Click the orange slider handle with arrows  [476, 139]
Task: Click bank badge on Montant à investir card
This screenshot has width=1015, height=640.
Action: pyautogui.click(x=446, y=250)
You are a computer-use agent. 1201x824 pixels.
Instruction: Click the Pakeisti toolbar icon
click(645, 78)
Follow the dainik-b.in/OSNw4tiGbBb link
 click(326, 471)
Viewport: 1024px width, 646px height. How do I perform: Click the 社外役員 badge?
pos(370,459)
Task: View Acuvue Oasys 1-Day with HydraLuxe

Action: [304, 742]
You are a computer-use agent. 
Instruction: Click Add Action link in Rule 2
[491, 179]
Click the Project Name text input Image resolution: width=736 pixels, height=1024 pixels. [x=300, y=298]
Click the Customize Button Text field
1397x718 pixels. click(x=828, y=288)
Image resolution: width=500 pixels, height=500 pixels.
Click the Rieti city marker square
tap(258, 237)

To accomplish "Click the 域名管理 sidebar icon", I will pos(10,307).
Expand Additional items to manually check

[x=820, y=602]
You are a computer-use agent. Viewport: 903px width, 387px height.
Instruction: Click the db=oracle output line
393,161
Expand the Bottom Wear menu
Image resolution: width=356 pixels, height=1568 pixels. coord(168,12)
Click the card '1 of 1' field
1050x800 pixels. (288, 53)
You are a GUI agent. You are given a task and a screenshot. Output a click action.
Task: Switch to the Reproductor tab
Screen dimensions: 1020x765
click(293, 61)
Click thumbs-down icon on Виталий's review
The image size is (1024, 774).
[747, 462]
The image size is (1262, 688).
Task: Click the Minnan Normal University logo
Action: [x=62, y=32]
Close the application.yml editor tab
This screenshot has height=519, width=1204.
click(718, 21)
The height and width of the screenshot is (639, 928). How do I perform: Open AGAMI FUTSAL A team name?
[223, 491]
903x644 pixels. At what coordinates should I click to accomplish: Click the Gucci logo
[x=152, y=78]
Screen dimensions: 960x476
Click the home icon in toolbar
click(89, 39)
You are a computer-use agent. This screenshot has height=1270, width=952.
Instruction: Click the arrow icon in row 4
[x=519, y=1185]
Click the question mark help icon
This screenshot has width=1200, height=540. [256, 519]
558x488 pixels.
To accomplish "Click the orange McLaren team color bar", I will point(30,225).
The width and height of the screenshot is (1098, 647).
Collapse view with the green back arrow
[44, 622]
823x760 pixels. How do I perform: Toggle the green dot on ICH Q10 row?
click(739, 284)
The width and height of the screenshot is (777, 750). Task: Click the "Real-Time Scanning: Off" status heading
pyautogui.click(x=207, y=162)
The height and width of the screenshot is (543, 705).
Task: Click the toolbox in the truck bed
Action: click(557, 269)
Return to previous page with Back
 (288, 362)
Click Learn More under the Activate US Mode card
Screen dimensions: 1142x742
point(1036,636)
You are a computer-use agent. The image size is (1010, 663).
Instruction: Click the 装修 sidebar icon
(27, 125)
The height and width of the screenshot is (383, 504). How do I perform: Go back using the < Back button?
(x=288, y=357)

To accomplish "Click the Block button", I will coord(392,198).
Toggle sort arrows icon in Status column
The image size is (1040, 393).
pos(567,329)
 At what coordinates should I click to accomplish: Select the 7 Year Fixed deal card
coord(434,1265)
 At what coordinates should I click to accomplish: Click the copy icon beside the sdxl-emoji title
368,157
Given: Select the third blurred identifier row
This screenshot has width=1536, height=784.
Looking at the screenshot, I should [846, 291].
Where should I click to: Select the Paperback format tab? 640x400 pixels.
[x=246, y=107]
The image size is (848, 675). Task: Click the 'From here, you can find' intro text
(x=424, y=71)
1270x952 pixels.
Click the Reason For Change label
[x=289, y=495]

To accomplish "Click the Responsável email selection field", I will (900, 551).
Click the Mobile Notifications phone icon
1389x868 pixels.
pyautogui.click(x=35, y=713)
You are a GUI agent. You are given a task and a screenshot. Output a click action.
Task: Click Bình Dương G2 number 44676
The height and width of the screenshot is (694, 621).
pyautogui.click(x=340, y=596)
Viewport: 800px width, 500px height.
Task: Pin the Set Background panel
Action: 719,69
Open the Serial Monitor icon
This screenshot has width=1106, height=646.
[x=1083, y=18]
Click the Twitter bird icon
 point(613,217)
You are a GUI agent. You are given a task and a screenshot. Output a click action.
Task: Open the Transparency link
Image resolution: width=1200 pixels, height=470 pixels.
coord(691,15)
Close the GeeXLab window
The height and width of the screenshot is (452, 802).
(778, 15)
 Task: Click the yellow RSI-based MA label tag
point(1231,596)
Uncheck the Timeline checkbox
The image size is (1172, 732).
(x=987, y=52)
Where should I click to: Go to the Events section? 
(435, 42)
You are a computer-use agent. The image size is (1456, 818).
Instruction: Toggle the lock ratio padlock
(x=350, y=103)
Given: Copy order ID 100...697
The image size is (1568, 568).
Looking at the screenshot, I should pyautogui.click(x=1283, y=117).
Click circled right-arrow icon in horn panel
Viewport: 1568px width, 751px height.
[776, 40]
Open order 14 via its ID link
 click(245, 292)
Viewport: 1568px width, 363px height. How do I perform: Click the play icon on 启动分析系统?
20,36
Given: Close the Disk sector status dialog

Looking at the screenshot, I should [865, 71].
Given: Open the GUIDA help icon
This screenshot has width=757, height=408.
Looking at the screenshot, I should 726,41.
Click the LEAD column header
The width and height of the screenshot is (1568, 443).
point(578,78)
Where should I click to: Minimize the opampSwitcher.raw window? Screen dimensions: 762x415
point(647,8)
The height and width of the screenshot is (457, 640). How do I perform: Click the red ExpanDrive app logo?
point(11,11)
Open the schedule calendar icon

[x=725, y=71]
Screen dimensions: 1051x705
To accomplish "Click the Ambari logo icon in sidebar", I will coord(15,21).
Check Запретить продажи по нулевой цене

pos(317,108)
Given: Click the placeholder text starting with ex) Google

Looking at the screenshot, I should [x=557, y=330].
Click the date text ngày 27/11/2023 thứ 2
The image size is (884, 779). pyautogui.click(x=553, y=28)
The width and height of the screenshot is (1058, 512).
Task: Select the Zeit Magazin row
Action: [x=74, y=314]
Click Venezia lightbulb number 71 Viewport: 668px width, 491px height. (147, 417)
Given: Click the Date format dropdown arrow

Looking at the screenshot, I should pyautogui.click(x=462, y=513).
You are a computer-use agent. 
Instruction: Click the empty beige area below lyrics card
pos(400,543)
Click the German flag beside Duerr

____

**WORK REQUIRED:** Repeat all of the data exactly. Include every line.

**ANSWER TO THE PROBLEM:**
Click the orange slider handle with arrows  [476, 139]
Task: Click bank badge on Montant à investir card
This screenshot has width=1015, height=640.
Action: pyautogui.click(x=446, y=250)
You are a computer-use agent. 1201x824 pixels.
Instruction: Click the Pakeisti toolbar icon
click(645, 78)
Follow the dainik-b.in/OSNw4tiGbBb link
 click(326, 471)
Viewport: 1024px width, 646px height. How do I perform: Click the 社外役員 badge?
pos(370,459)
Task: View Acuvue Oasys 1-Day with HydraLuxe

Action: [304, 742]
You are a computer-use agent. 
Instruction: Click Add Action link in Rule 2
[491, 179]
Click the Project Name text input Image resolution: width=736 pixels, height=1024 pixels. [x=300, y=298]
Click the Customize Button Text field
1397x718 pixels. click(x=828, y=288)
Image resolution: width=500 pixels, height=500 pixels.
Click the Rieti city marker square
tap(258, 237)

To accomplish "Click the 域名管理 sidebar icon", I will pos(10,307).
Expand Additional items to manually check

[x=820, y=602]
You are a computer-use agent. Viewport: 903px width, 387px height.
Instruction: Click the db=oracle output line
393,161
Expand the Bottom Wear menu
Image resolution: width=356 pixels, height=1568 pixels. coord(168,12)
Click the card '1 of 1' field
1050x800 pixels. (288, 53)
You are a GUI agent. You are given a task and a screenshot. Output a click action.
Task: Switch to the Reproductor tab
Screen dimensions: 1020x765
click(293, 61)
Click thumbs-down icon on Виталий's review
The image size is (1024, 774).
[747, 462]
The image size is (1262, 688).
Task: Click the Minnan Normal University logo
Action: [x=62, y=32]
Close the application.yml editor tab
This screenshot has height=519, width=1204.
click(718, 21)
The height and width of the screenshot is (639, 928). How do I perform: Open AGAMI FUTSAL A team name?
[223, 491]
903x644 pixels. At what coordinates should I click to accomplish: Click the Gucci logo
[x=152, y=78]
Screen dimensions: 960x476
Click the home icon in toolbar
click(89, 39)
You are a computer-use agent. This screenshot has height=1270, width=952.
Instruction: Click the arrow icon in row 4
[x=519, y=1185]
Click the question mark help icon
This screenshot has width=1200, height=540. [256, 519]
558x488 pixels.
To accomplish "Click the orange McLaren team color bar", I will point(30,225).
The width and height of the screenshot is (1098, 647).
Collapse view with the green back arrow
[44, 622]
823x760 pixels. How do I perform: Toggle the green dot on ICH Q10 row?
click(739, 284)
The width and height of the screenshot is (777, 750). Task: Click the "Real-Time Scanning: Off" status heading
pyautogui.click(x=207, y=162)
The height and width of the screenshot is (543, 705).
Task: Click the toolbox in the truck bed
Action: click(557, 269)
Return to previous page with Back
 (288, 362)
Click Learn More under the Activate US Mode card
Screen dimensions: 1142x742
point(1036,636)
You are a computer-use agent. The image size is (1010, 663).
Instruction: Click the 装修 sidebar icon
(27, 125)
The height and width of the screenshot is (383, 504). How do I perform: Go back using the < Back button?
(x=288, y=357)

To accomplish "Click the Block button", I will coord(392,198).
Toggle sort arrows icon in Status column
The image size is (1040, 393).
pos(567,329)
 At what coordinates should I click to accomplish: Select the 7 Year Fixed deal card
coord(434,1265)
 At what coordinates should I click to accomplish: Click the copy icon beside the sdxl-emoji title
368,157
Given: Select the third blurred identifier row
This screenshot has width=1536, height=784.
Looking at the screenshot, I should [846, 291].
Where should I click to: Select the Paperback format tab? 640x400 pixels.
[x=246, y=107]
The image size is (848, 675). Task: Click the 'From here, you can find' intro text
(x=424, y=71)
1270x952 pixels.
Click the Reason For Change label
[x=289, y=495]

To accomplish "Click the Responsável email selection field", I will (900, 551).
Click the Mobile Notifications phone icon
1389x868 pixels.
pyautogui.click(x=35, y=713)
You are a GUI agent. You are given a task and a screenshot. Output a click action.
Task: Click Bình Dương G2 number 44676
The height and width of the screenshot is (694, 621).
pyautogui.click(x=340, y=596)
Viewport: 800px width, 500px height.
Task: Pin the Set Background panel
Action: 719,69
Open the Serial Monitor icon
This screenshot has width=1106, height=646.
[x=1083, y=18]
Click the Twitter bird icon
 point(613,217)
You are a GUI agent. You are given a task and a screenshot. Output a click action.
Task: Open the Transparency link
Image resolution: width=1200 pixels, height=470 pixels.
coord(691,15)
Close the GeeXLab window
The height and width of the screenshot is (452, 802).
(778, 15)
 Task: Click the yellow RSI-based MA label tag
point(1231,596)
Uncheck the Timeline checkbox
The image size is (1172, 732).
(x=987, y=52)
Where should I click to: Go to the Events section? 
(435, 42)
You are a computer-use agent. The image size is (1456, 818).
Instruction: Toggle the lock ratio padlock
(x=350, y=103)
Given: Copy order ID 100...697
The image size is (1568, 568).
Looking at the screenshot, I should pyautogui.click(x=1283, y=117).
Click circled right-arrow icon in horn panel
Viewport: 1568px width, 751px height.
[776, 40]
Open order 14 via its ID link
 click(245, 292)
Viewport: 1568px width, 363px height. How do I perform: Click the play icon on 启动分析系统?
20,36
Given: Close the Disk sector status dialog

Looking at the screenshot, I should [865, 71].
Given: Open the GUIDA help icon
This screenshot has width=757, height=408.
Looking at the screenshot, I should 726,41.
Click the LEAD column header
The width and height of the screenshot is (1568, 443).
point(578,78)
Where should I click to: Minimize the opampSwitcher.raw window? Screen dimensions: 762x415
point(647,8)
The height and width of the screenshot is (457, 640). How do I perform: Click the red ExpanDrive app logo?
point(11,11)
Open the schedule calendar icon

[x=725, y=71]
Screen dimensions: 1051x705
To accomplish "Click the Ambari logo icon in sidebar", I will coord(15,21).
Check Запретить продажи по нулевой цене

pos(317,108)
Given: Click the placeholder text starting with ex) Google

Looking at the screenshot, I should [x=557, y=330].
Click the date text ngày 27/11/2023 thứ 2
The image size is (884, 779). pyautogui.click(x=553, y=28)
The width and height of the screenshot is (1058, 512).
Task: Select the Zeit Magazin row
Action: [x=74, y=314]
Click Venezia lightbulb number 71 Viewport: 668px width, 491px height. (147, 417)
Given: Click the Date format dropdown arrow

Looking at the screenshot, I should pyautogui.click(x=462, y=513).
You are a computer-use agent. 
Instruction: Click the empty beige area below lyrics card
pos(400,543)
Click the German flag beside Duerr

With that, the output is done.